The US Federal Trade Commission (FTC) has sent a stark warning to companies that hold consumer data in the light of recent attacks exploiting a vulnerability inside Log4J, a java logging framework used by millions of devices and systems worldwide.
Discovered just a few weeks ago, the vulnerability – called Log4Shell – garnered swathes of media attention after being dubbed the worst software flaw “possibly in the history of modern computing” by outlets and security experts alike.
With the FTC planning to pursue companies that fail to provide adequate protection to consumers, for the sake of both customer and company, it’s of tantamount importance that security provisions are updated.
Fining Thoughtless Companies
The FTC has made it clear that it will use the full force of the law to ensure that as little consumer data as possible is deleted or stolen via attacks exploiting the Log4J vulnerability.
“The FTC intends to use its full legal authority to pursue companies that fail to take reasonable steps to protect consumer data from exposure as a result of Log4j, or similar known vulnerabilities in the future”. – Federal Trade Commission.
Companies that do not do so are likely to face multi-million-dollar fines and possibly other legal action, the agency says, referencing its $700 million settlement with Equifax in 2019 in case anyone was thinking of calling its bluff.
The regulatory body also set out four steps to take for those using the Log4J software library:
- Update your Log4j software package to the most current version found here: https://logging.apache.org/log4j/2.x/security.html
- Consult CISA guidance to mitigate this vulnerability.
- Ensure remedial steps are taken so that your company’s practices do not violate the law.
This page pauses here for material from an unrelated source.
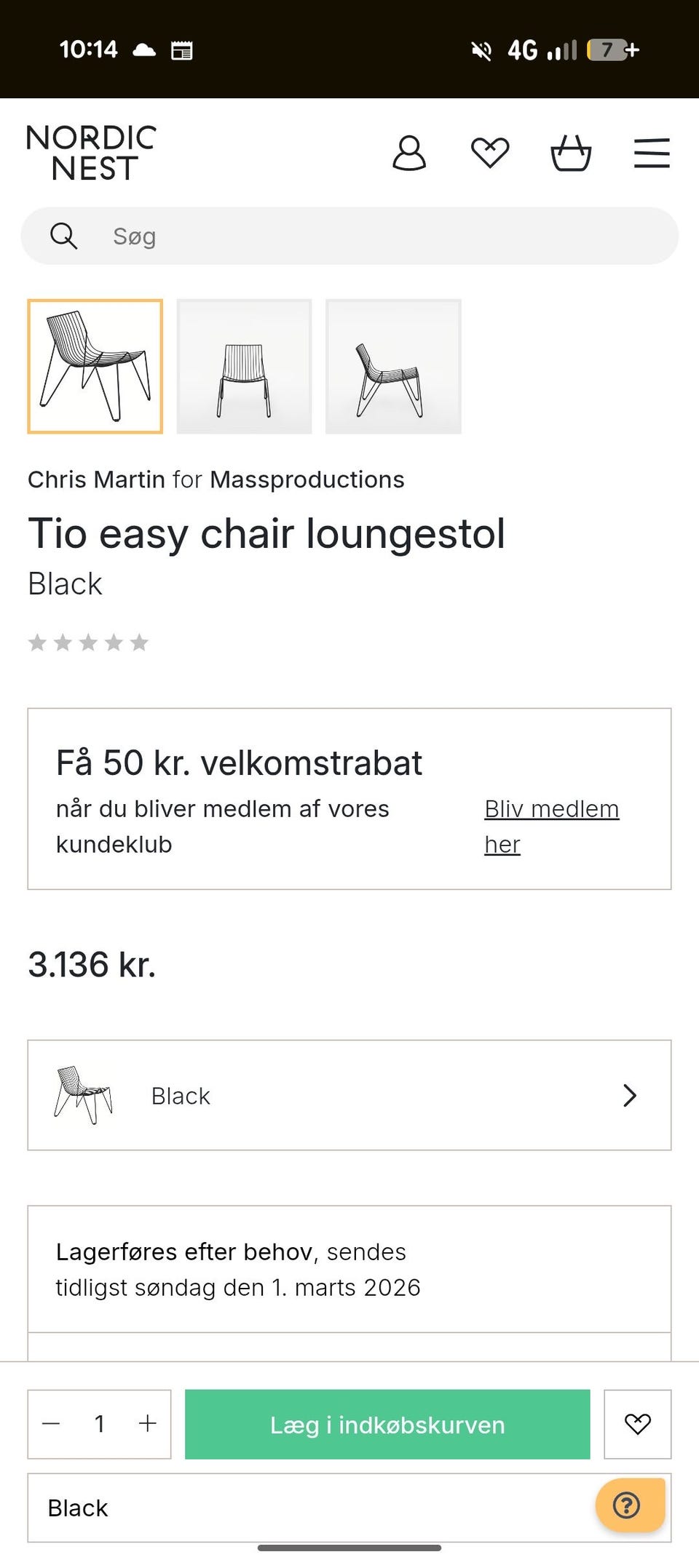Open the Massproductions brand link
This screenshot has height=1568, width=699.
click(x=307, y=479)
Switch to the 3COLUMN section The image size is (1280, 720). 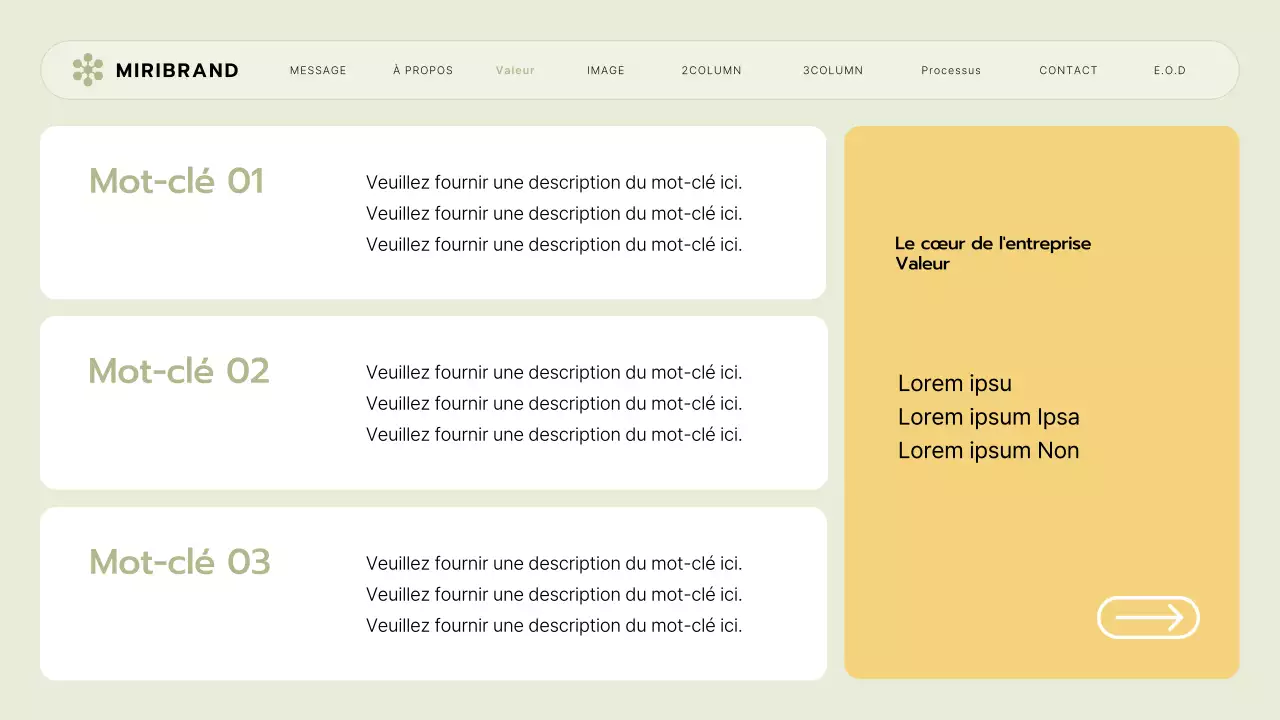pyautogui.click(x=832, y=70)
Failure to identify and patch instances of this software may violate the FTC Act.
- Distribute this information to any relevant third-party subsidiaries that sell products or services to consumers who may be vulnerable.
Prior to its warning to the private sector, last month the government ordered that all Federal Civilian Executive Branch agencies (such as the Department of Agriculture and the Department of Defence) take steps to mitigate the threat posed by Log4Shell.
What is the Log4J Vulnerability?
In Short, Log4Shell is a vulnerability found in an open-source logging tool Log4J, which is part of the Apache code library. It’s a zero-day vulnerability, which means hackers were taking advantage of it long before it was identified as a problem.
Log4Shell allows for remote code execution, which makes it quite dangerous – malicious strings of data just need to be processed by the vulnerable component of Log42, and then there’s little limit to what a threat actor can do
“The Log4J vulnerabilities represent a complex and high-risk situation for companies across the globe. This open-source component is widely used across many suppliers’ software and services”. – Microsoft 365 Defender Threat Intelligence Team.
Microsoft’s Security Team also explained on Monday that “By nature of Log4J being a component, the vulnerabilities affect not only applications that use vulnerable libraries, but also any services that use these applications, so customers may not readily know how widespread the issue is in their environment”.
What Should I do if my Business Uses Log4J?
Well, the chances are that you do use it, at least somewhere in your systems. If this is the case, the optimal action to take at this moment is to follow the FTC guidance, both for the sake of your clients and your company, and consult the CISA guidance referenced in the FTC's instructions.
If your business’s security provisions don’t fill you with confidence, this might be the time to think about an audit and subsequent upgrade. After all, as Microsoft says, ” organizations may not realize their environments may already be compromised”, and customers should conduct an “additional review of devices where vulnerable installations are discovered.”
Importantly, the latest, most reliable antivirus software your company's budget can accommodate for – and in turn, the latest version/iterations of that software – will ensure you’ll be able to remove any malware that may have been inserted into your device via the exploit.